Archive for the 'Pittsburgh' Category

Rachel’s Sustainable Feast Sunday, May 25

Friday, May 23rd, 2008

I don’t know any more about this event than what is contained in the press release, so I’m just going to reproduce the press release verbatim. I suppose that’s what usually happens with newspapers, too—they just don’t reveal that’s what they’re doing.

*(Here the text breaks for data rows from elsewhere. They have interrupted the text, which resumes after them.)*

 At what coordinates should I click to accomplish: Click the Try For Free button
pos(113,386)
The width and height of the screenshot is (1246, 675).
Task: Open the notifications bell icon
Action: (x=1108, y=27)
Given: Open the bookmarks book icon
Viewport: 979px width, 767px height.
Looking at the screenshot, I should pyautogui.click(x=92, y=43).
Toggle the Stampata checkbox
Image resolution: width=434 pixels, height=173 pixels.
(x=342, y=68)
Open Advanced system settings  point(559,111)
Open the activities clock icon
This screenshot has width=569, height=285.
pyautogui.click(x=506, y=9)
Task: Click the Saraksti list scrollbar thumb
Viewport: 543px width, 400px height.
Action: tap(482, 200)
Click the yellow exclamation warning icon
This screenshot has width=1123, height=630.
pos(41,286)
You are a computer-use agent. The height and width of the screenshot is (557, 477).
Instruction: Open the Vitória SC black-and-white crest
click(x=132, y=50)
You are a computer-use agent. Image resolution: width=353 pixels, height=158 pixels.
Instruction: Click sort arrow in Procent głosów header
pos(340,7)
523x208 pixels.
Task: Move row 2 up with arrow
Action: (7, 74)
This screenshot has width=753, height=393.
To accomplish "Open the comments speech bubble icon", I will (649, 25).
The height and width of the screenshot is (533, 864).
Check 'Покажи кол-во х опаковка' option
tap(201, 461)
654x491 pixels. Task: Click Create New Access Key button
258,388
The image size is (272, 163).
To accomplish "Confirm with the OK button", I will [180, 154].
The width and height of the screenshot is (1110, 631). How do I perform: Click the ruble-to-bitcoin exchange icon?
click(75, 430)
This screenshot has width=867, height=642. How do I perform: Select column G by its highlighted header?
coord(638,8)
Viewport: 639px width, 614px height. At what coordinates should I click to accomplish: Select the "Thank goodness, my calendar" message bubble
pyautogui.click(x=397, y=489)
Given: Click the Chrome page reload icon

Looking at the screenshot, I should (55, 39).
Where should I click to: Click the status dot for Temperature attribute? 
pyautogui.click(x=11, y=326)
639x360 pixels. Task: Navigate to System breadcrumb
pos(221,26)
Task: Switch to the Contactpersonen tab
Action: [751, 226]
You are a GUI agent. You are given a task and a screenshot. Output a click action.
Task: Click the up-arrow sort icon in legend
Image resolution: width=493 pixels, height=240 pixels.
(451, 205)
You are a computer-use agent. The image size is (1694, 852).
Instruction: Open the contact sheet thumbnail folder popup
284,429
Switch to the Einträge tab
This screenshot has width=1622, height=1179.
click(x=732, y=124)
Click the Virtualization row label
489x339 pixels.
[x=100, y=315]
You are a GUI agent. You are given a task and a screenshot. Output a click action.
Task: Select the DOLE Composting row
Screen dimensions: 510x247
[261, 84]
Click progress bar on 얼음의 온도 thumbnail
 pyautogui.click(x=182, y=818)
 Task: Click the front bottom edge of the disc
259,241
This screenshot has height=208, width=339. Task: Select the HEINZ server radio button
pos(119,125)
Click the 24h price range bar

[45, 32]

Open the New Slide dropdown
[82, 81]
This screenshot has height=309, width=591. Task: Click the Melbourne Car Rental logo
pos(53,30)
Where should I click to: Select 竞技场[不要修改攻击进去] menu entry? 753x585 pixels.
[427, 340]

SAVE THE DATE for Rachel’s Sustainable Feast, May 25 from noon to 5:00 p.m. outside Rachel’s house in Springdale. The best of Pittsburgh’s chefs committed to buying locally, more local farmers’ markets, and as many of the region’s great environment, conservation and fair-trade organizations and vendors as we can squeeze into the block party.
This year we’re challenging people to travel to the event in as sustainable a method as possible - walk, bike, paddle, bus, carpool, use alternative fuel. $5 General Admission (kids under 6 FREE) For more details, follow this link.
This event is part of the Pittsburgh Great Outdoors Week www.greatoutdoorsweek.org

Raw Milk Farmer Bucks Regulatory Attempts

Thursday, May 8th, 2008

As reported by the Pittsburgh Post-Gazette on May 5,

On a quiet, 100-acre farm in Cumberland County, Mennonite farmer Mark Nolt, his wife and his 10 children have for three years operated a dairy whose best-selling product is one the Pennsylvania Department of Agriculture considers contraband: raw milk.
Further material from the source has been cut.